This year the word was out early, in July. The New Moonies had camped at the site on the Fourth of July and reported dust devils soaring to 10,000 feet, and a playa surface like the top of a brownie cake after it has cooled off from the oven. The newspapers in Reno reported the annual rainfall (measured from October 1 of 2000 to September 30 of 2001) to have been 2.04 inches, a quarter of the norm.
The result was that the playa did not have enough surface water in the winter to plane its surface and to make it cake into the dense, almost cement of previous years. Any walking and driving on the surface broke it into its fine powdery makeup, then the winds came.
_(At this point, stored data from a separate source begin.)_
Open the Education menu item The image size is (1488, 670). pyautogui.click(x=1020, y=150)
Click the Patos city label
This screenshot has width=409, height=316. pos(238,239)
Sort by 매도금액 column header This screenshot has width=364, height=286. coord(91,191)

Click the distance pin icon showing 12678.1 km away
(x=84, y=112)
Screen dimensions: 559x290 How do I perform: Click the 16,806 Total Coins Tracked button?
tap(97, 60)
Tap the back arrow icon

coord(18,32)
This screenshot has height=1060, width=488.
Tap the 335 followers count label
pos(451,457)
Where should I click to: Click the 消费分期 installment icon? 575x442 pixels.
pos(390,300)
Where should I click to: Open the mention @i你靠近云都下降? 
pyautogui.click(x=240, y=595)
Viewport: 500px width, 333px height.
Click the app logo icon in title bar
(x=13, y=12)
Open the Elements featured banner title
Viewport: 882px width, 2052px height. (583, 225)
And all hell rose up.
With the warnings from the New Moonies and the additional alerts of dust storms
from the Jack Rabbit Speaks, we knew to make sure goggles were in our supplies.
It may look like the pilgrim in the adjoining photo is wearing dark glasses,
but those are lab goggles protecting the eyes from the all-too-evident dust.
>Subject: Directions: > >Lather. > >Rinse. > >Repeat. >Repeat. >Repeat. >Repeat. >Repeat. >Repeat. >Repeat. > >Ahhhhhhhhhhhhhhh! > > >-Chef Juke >"Everybody eats when they come to my house!"
Our shade blew down, or got loose on one end and flapped, or we just took it down. We'll go back to the drawing board yet again on that issue. Our Sierra Design Mondo Condo had a broken pole last year, so we decided not to take that tent. This year we brought a Walrus Armadillo. The tent has roughly the same floor space as the Mondo Condo, but it is somewhat cylindrical with ends that taper to the ground (picture an armadillo), and it has four poles instead of three. The winds were from the same direction as last year, we had the tent oriented tail into the wind, and it held up with no problems at all.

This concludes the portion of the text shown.